**Input rows**
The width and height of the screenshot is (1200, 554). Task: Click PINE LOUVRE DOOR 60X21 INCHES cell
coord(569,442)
==
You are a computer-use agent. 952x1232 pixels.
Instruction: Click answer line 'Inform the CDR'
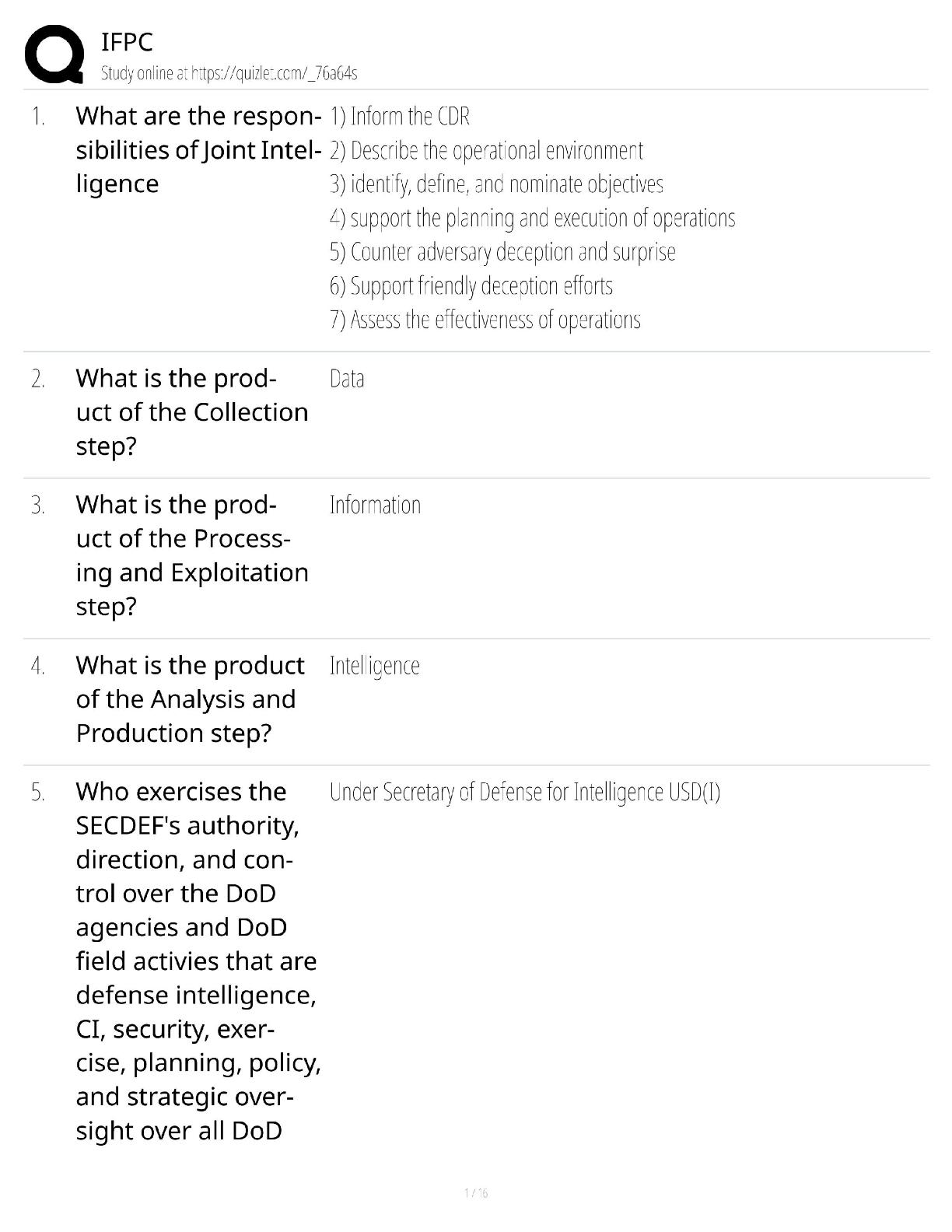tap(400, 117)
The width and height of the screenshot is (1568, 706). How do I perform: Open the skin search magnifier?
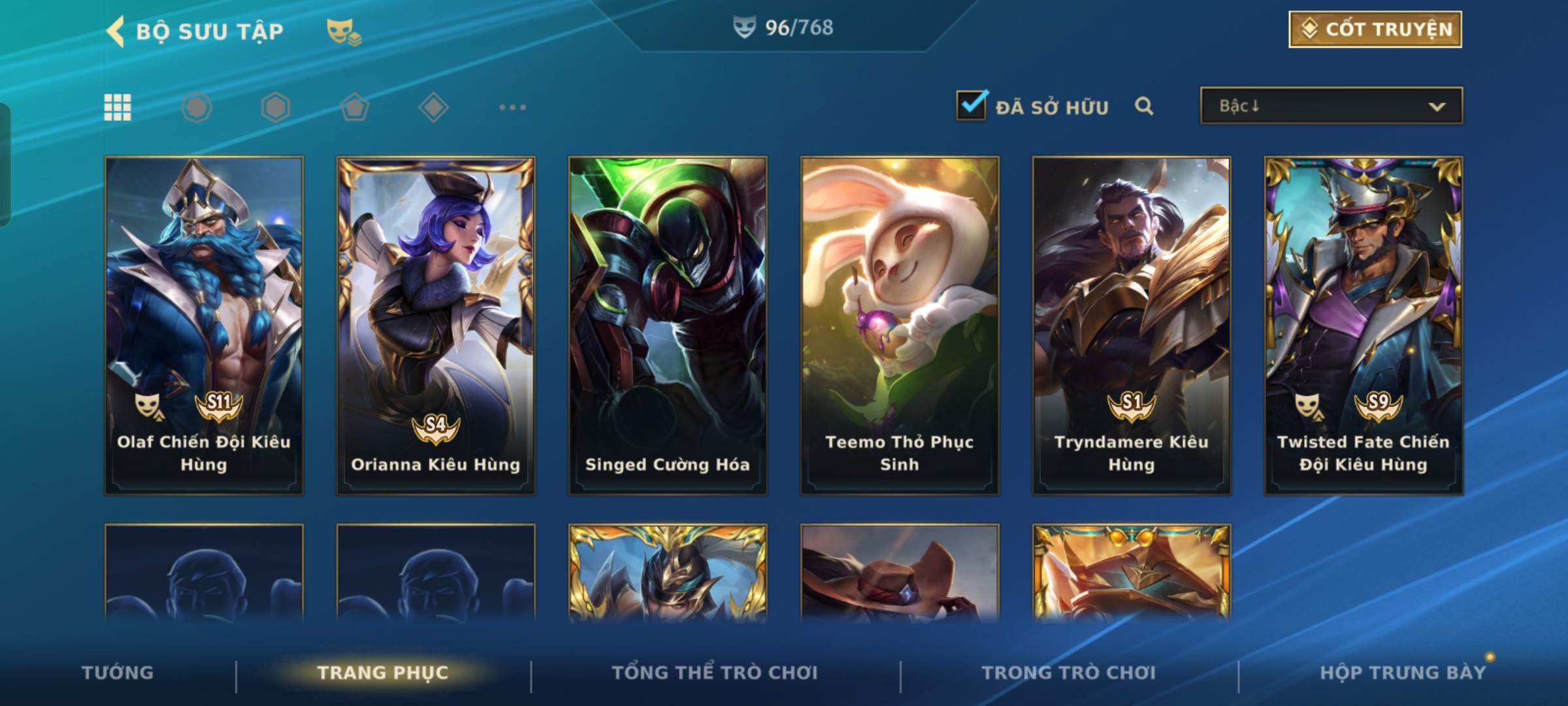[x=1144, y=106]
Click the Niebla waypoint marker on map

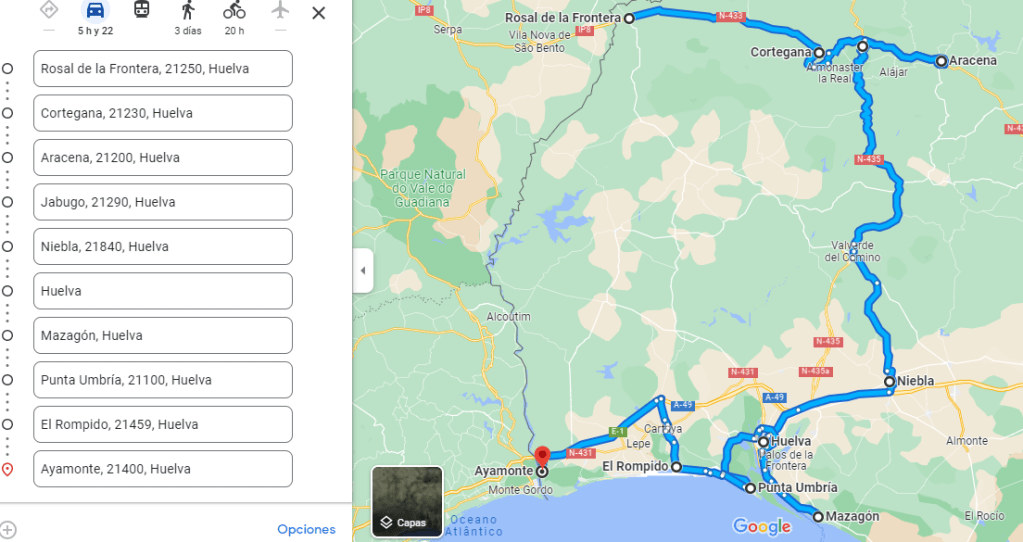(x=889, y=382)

**Instructions for the task**
Could you reproduce the listing lines between the one holding "The width and height of the screenshot is (1200, 554)." and the one holding "coord(569,442)", inclusive, with the requests intact and every coordinate in the answers shifted up by 36?

**The reply**
The width and height of the screenshot is (1200, 554). Task: Click PINE LOUVRE DOOR 60X21 INCHES cell
coord(605,478)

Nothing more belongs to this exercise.